公益性の認定基準は、1. 公益事業の経費比率が全体の50%以上とし、過大な収入を抑える、2. 理事、監事、評議員、社員などの関係者に特別な利益を与えず、不当に高額な報酬としない、3. 収益事業を行う場合は、公益事業の実施に支障を及ぼさないようにする、4. 他の団体の意志決定に関与できる株式や財産を保有しない ― など18項目に上る。
また、公益目的事業を、学術、技芸、慈善その他の公益に関する種類の事業で「不特定かつ多数の者の利益の増進に寄与するものをいう」と定義し、これに該当する23種の事業を明記している(表)。

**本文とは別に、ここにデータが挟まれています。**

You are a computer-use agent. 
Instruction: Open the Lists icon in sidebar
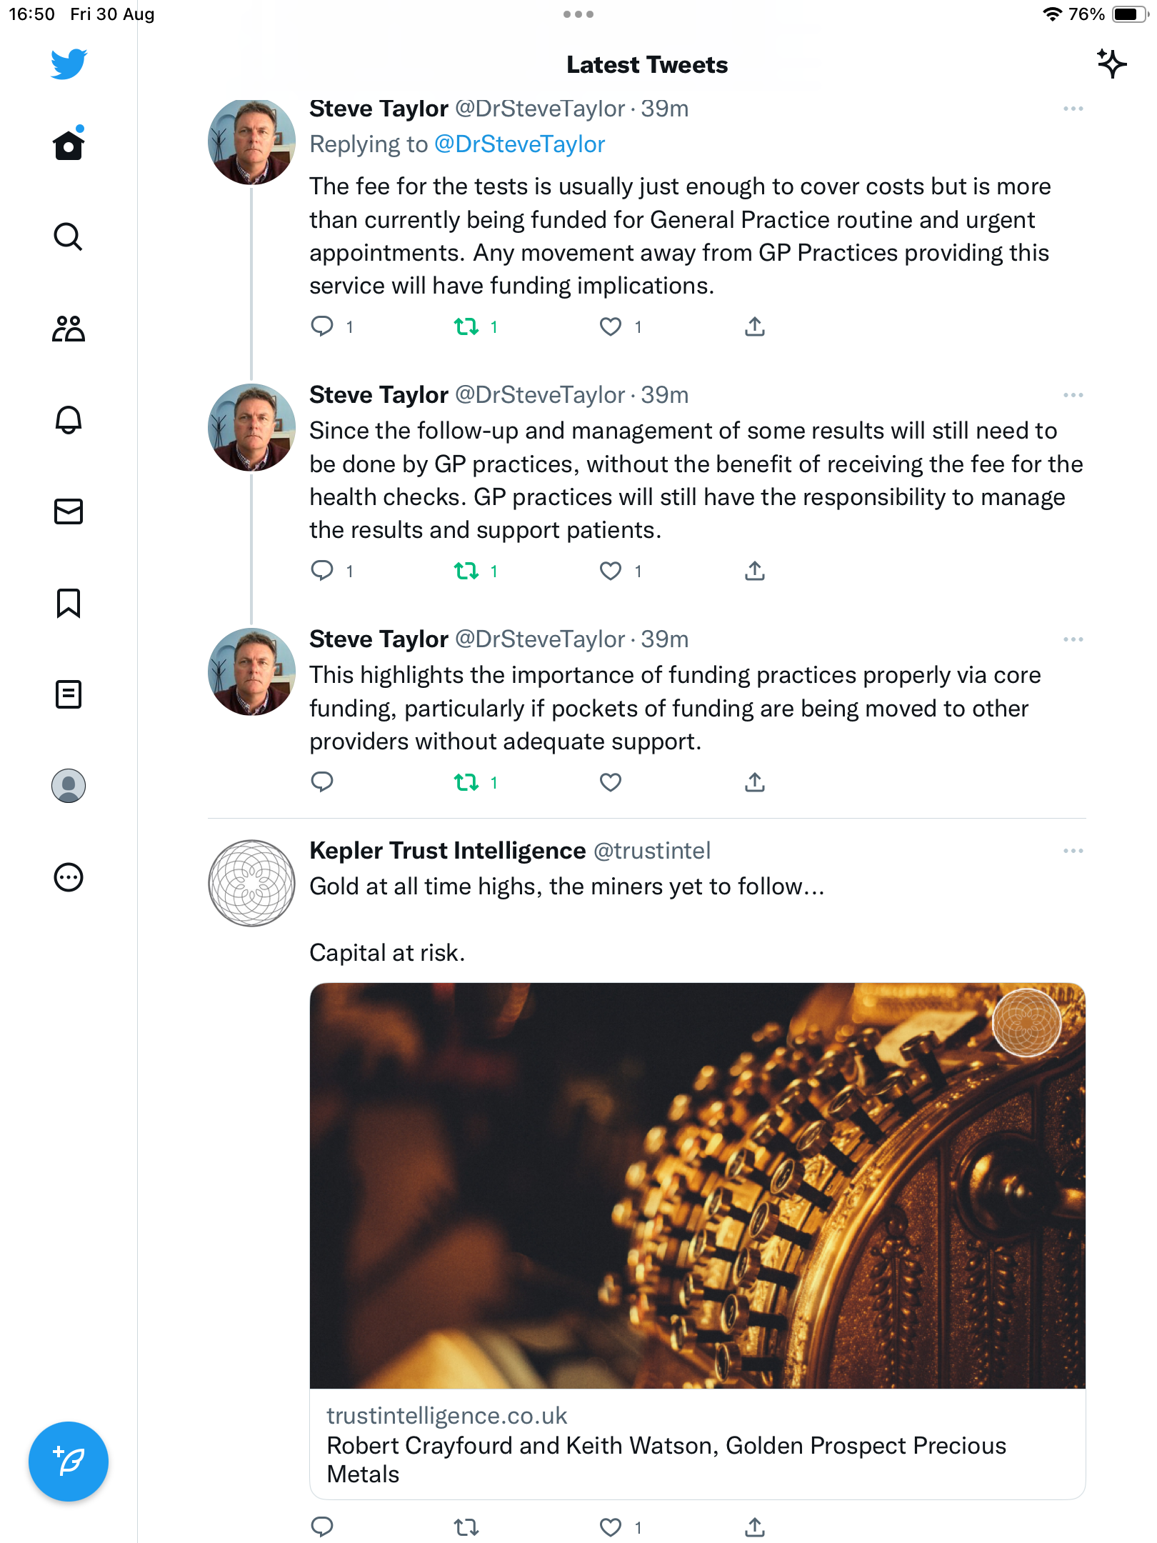(x=69, y=694)
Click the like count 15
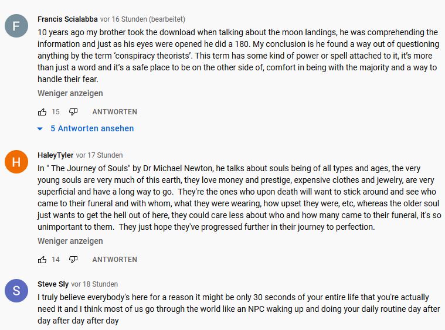Image resolution: width=445 pixels, height=330 pixels. click(x=56, y=112)
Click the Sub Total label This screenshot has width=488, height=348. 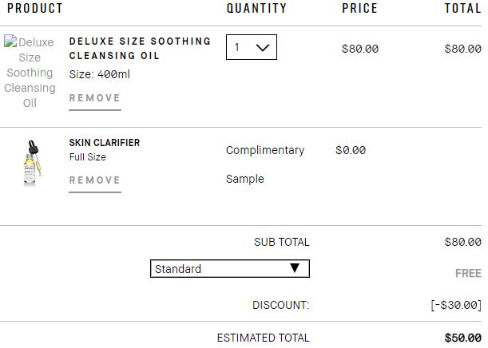tap(281, 242)
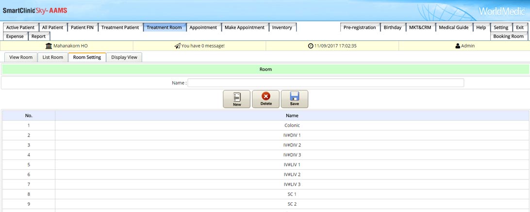This screenshot has height=212, width=530.
Task: Open the List Room tab
Action: 52,57
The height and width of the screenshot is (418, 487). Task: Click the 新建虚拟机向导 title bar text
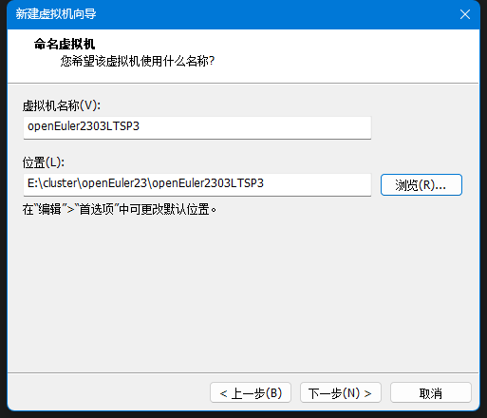click(56, 14)
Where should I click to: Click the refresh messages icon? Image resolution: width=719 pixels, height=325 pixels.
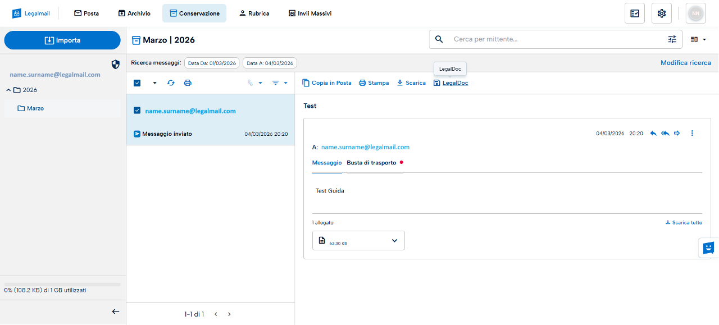click(171, 83)
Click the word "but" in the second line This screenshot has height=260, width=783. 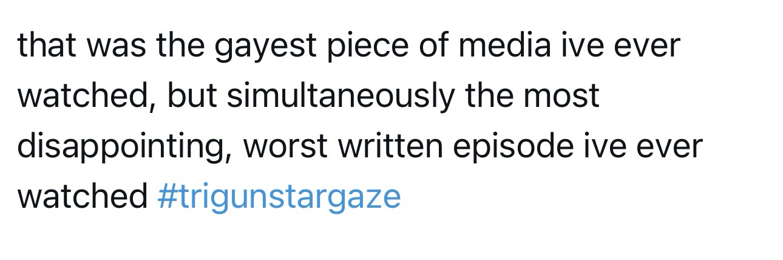pos(191,96)
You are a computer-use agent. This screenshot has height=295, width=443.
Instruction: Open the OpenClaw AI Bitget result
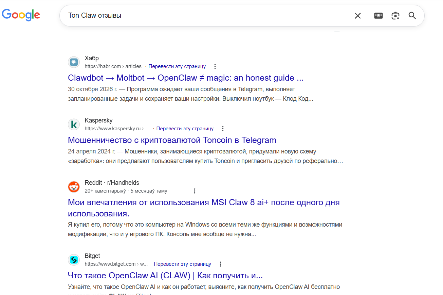pyautogui.click(x=165, y=275)
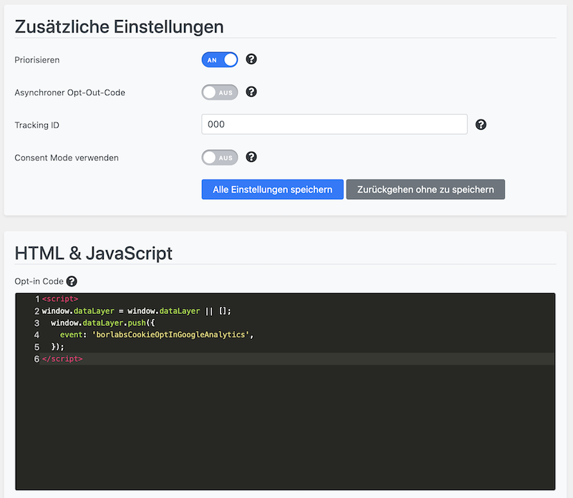Screen dimensions: 573x498
Task: Click Alle Einstellungen speichern
Action: (272, 189)
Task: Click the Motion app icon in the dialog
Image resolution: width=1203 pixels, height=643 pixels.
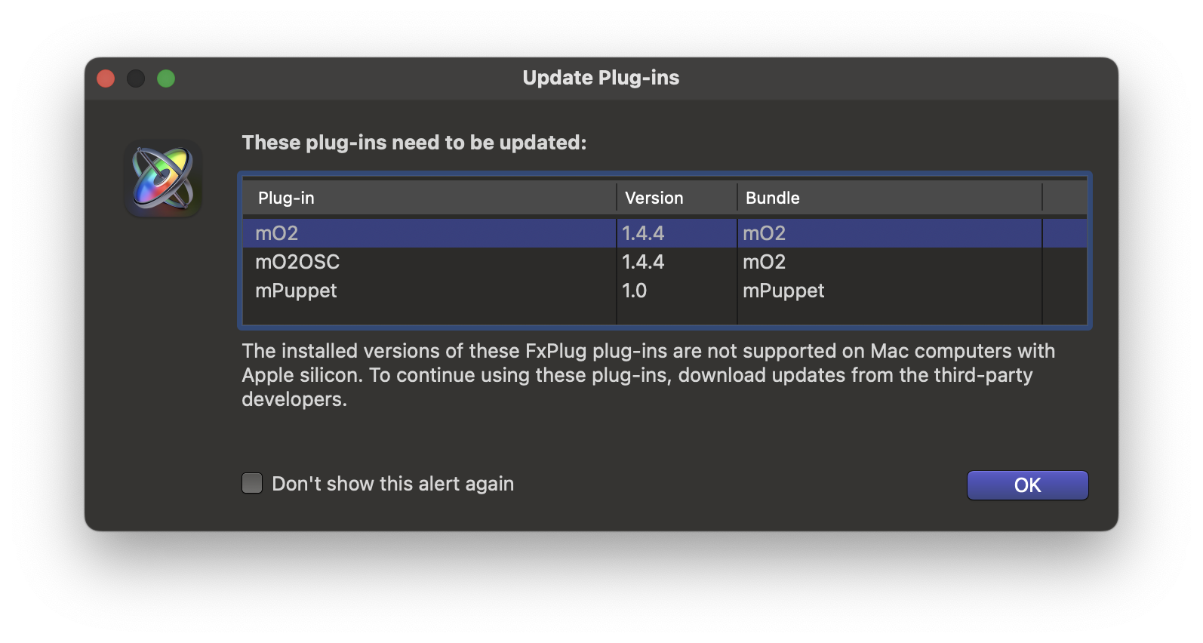Action: pyautogui.click(x=163, y=179)
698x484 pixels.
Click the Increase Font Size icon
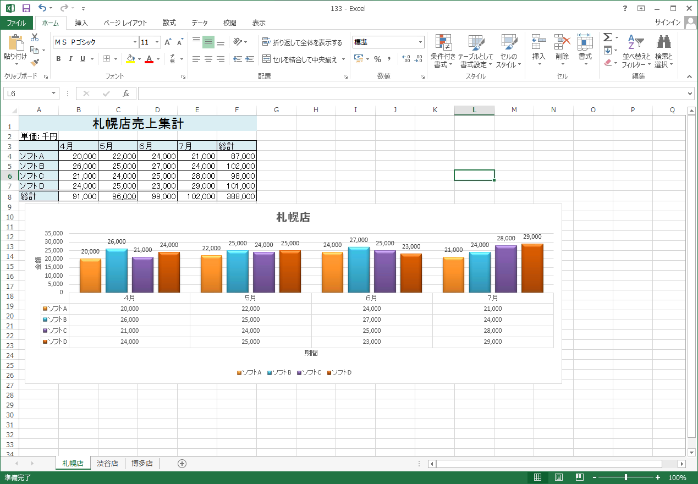click(168, 42)
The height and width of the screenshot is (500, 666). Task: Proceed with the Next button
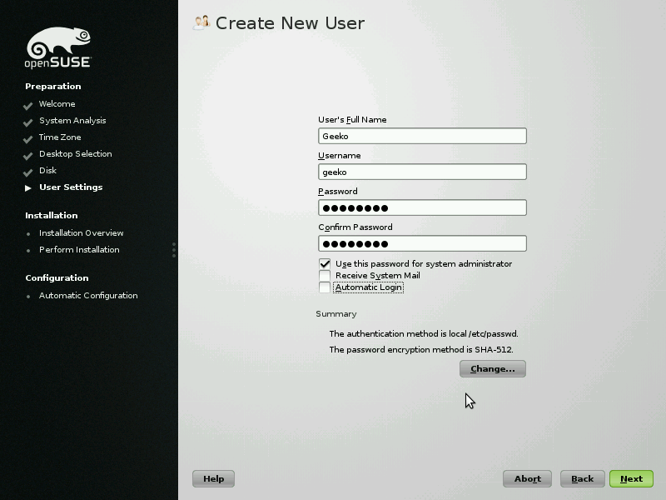[631, 478]
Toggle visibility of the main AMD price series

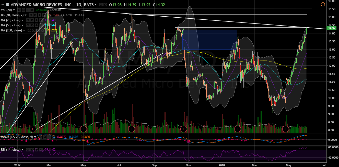click(100, 5)
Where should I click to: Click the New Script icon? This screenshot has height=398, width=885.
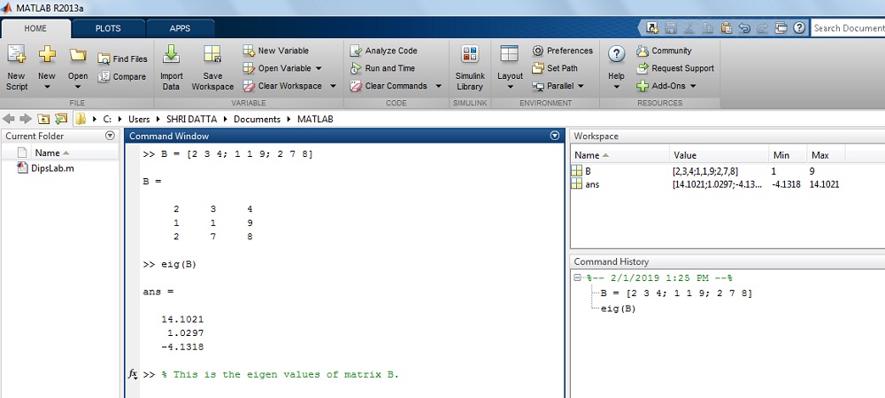pyautogui.click(x=17, y=57)
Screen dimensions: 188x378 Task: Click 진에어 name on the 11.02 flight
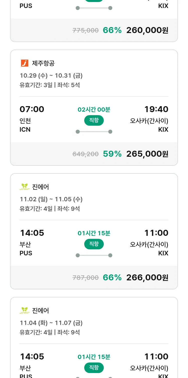point(41,187)
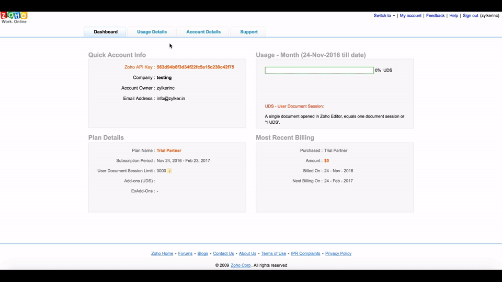Click the Zoho Corp copyright link

(241, 265)
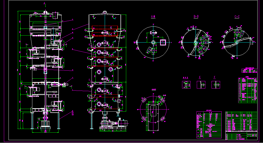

以上が法案のあらましである。従来の「官益」法人の乱造や天下り助長、補助金のムダ遣いに急ブレーキを掛ける法案であるようにみえる。だが、仔細にみると、2つの問題が浮かび上がる。
官益法人がつくれる仕掛け
問題の1つは、法案づくりに際し、法人側の意見を十分に反映させておらず、民間活力を信じてこれを発揮させるという発想に乏しいことだ。結果、従来の政府提出法案と変わらない規制色に染め上げられた。
事前チェックの網が、至るところに張り巡らされている。内閣官房は、従前の省庁ごとの裁量行政から「法律に基づく行政」に転換したため、というが、法人側は、規制過多で煩わしい、と受け止めている。内閣官房によれば、法案の詳細部分は、官僚が事実上決める約200もの政令・内閣府令に委ねているという。したがって、さらに細かいところまで統制色を強めそうだ。
そればかりでない。官主導の束縛型の仕組みが、随所に入念に作られているのだ。
例えば、公益認定に当たる第3者機関の認定委に、決定権はない。認定委は内閣府の長である総理大臣に対して「認定」を勧告するだけだ。強制権限がないため、審議会のような存在といってよい。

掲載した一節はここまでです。